In a slight departure from my usual desktop fare I thought it would be nice to do something other than images void of any direct human presence and offer up a few shots recently taken of my brother, James. We often find ourselves out shooting together and after years of living with artists in Memphis he seems used to being behind the camera or being the subject as well as the artist. Makes for a great model simply because he understands the little things that make for a good shot, consistent posture, personal awareness and other such details that lead to a solid shot. I can’t wait to be able to point to his website but he is currently working out all the details and figuring out what approaches to take with it but I will be sure to write up something about it here when it does launch sometime this year. You will most likely recognize him if you follow along with my flickr account as he frequents my film work as one of the only willing models around most of the time.
As for this round of images, I wanted to call attention briefly to this type of composition. It’s something I have been slowly playing with more and more over the past year or so now and that is a heavy center focus and/or a strong sense of symmetry in a photograph. It started when I bought my Hasselblad and started shooting square medium format shots and fell in love with the strength of a center weighted image. I enjoy the strong simplicity of it but it does not always work because the movement of the image is very much static when shooting in this way. A strong sense of movement is an important thing to explore and understand as a photographer both from a traditional composition standpoint as well as an understanding of why an image’s movement works or does not work psychologically. When using a center focus its good to use a subject or scene where it makes sense to use it otherwise you risk coming across a bit amateurish by using the single most obvious type of composition. All this depends, of course, on your intentions in taking a photograph and this is when it is good to be aware of the feeling you are looking to convey within your image to best decide on how to compose it in a way that will best share this feeling.

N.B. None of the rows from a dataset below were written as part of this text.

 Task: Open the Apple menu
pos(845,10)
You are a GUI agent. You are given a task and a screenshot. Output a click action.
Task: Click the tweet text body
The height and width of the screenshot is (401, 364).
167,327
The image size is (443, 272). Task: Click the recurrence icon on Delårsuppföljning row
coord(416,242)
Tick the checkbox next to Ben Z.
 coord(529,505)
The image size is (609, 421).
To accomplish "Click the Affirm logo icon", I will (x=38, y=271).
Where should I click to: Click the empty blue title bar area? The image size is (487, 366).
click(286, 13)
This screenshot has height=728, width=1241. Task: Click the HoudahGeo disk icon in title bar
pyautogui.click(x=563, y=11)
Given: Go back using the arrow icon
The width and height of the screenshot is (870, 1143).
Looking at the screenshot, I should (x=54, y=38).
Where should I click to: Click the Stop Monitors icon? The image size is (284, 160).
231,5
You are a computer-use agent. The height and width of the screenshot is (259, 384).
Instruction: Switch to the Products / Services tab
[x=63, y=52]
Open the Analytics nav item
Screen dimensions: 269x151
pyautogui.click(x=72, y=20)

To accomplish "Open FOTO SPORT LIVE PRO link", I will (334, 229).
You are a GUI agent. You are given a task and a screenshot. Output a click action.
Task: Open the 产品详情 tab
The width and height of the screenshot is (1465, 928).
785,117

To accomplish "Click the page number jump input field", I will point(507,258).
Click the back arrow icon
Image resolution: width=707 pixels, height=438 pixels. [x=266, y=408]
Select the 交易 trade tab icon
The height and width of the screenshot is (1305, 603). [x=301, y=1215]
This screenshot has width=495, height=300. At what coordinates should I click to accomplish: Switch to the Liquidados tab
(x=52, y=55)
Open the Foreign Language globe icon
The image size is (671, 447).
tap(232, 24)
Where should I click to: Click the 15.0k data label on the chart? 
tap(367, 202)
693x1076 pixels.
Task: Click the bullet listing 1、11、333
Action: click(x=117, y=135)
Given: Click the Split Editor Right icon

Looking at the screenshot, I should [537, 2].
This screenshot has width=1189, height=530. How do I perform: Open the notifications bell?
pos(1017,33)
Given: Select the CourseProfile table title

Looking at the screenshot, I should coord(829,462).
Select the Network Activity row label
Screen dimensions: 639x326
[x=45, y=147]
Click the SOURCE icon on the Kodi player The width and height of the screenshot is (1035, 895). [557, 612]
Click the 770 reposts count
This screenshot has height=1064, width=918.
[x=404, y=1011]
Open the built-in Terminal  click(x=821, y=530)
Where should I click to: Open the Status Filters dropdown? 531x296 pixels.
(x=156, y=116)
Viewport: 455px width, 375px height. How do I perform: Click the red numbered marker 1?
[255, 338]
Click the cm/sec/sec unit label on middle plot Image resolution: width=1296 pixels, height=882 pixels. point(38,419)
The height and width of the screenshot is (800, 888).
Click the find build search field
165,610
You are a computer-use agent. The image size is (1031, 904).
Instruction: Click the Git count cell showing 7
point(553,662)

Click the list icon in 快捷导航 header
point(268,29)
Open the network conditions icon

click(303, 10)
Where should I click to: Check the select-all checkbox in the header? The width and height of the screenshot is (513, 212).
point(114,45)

I promise, at some point in your photographic journey you will come to realize that simply capturing something beautiful for the sake of beauty will start to wear off and this will leave you wanting more from the relationship you have with your camera. This is a vital point for any photographer to reach, when the techniques you learn up to that moment become less the focus of what you are doing and you start to allow yourself to explore why you shoot not just what you shoot. It is why it is important for any aspiring photographer to honestly learn the fundamentals of shooting so down the line when this shift occurs you can stop focusing as much on the technical nuances of making photographs and begin to focus on creating something truly lasting and meaningful.